In 1980, John Lennon said of the song: "'Yellow Submarine' is Paul's child. Donovan and I helped with the words. We actually recorded it live in the studio, but the idea and inspiration belonged to Paul. Its name is... written for Ringo." Donovan owns the line "Sky of blue and sea of green". Paul McCartney: "Yellow Submarine" is such a happy place. Well, we were just trying to write a nursery rhyme. That was the main idea. The text should not make more sense than the text of any other children's song."

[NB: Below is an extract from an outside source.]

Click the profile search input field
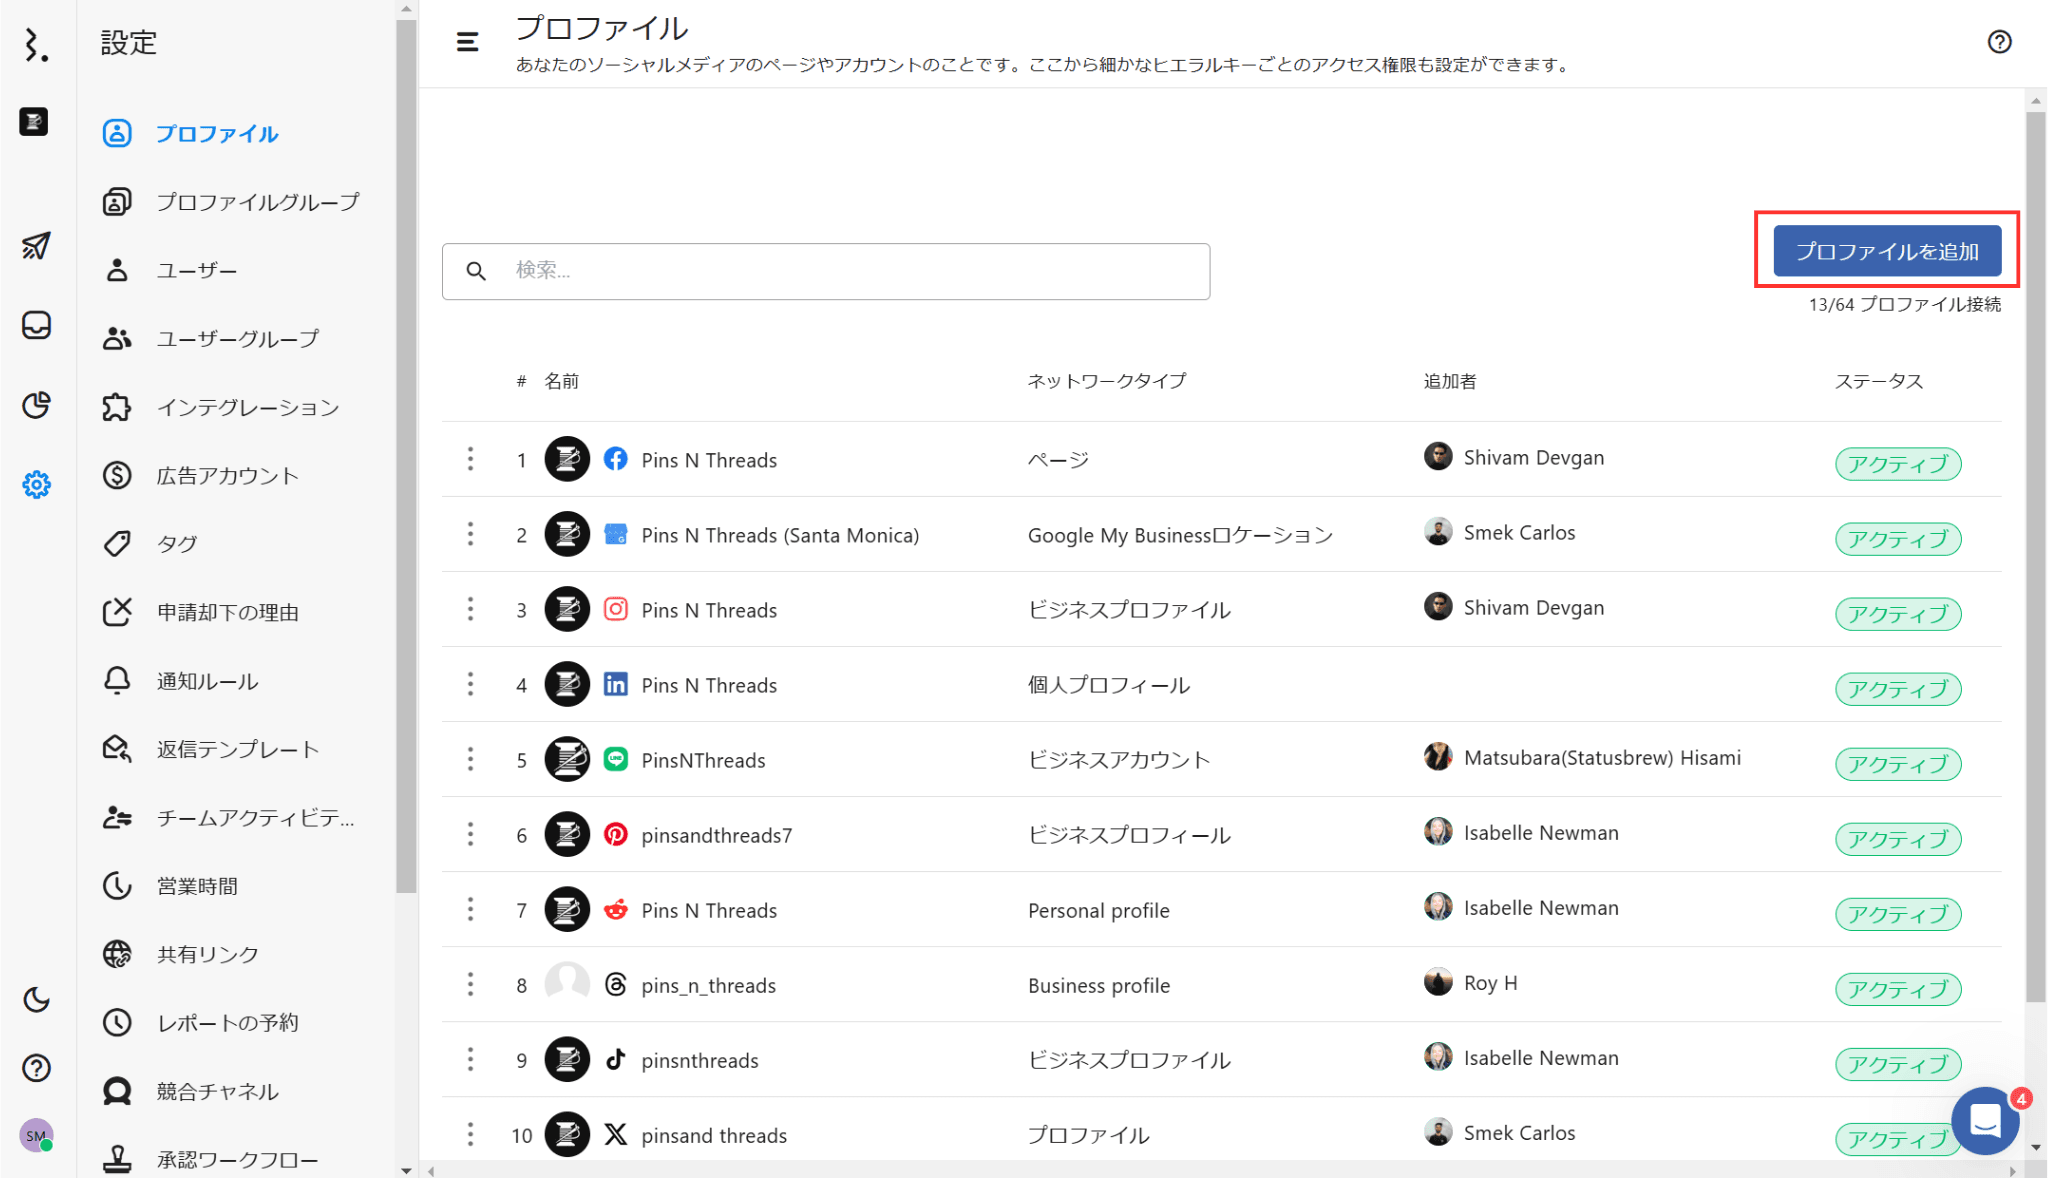 tap(826, 271)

"One morning I was still lying in bed, and then I lived in the attic of the Usher house… I thought of it as a song for Ringo, which in the end it turned out that way, so there are not many notes in the vocal line, and then I started to come up with this story, like some old sailor telling the children a story about his adventures. To a large extent, this is my song, as far as I remember, and I think John helped me. As I wrote, the plot became clearer and clearer, but the chorus, the melody of the verses and the verses are mine."
The rhythm track "Yellow Submarine" was recorded on May 29, 1966, and overlays so atypical for a Beatles song were made on June 1: the sounds of sea waves, shouts of commands, a military march performed by a brass band. According to sound engineer Jeff Emerick, he used an excerpt from the recording of the military march 'Le Reve Passe', a 1906 composition by Georg Krier and Charles Helmer, to overlay the copper.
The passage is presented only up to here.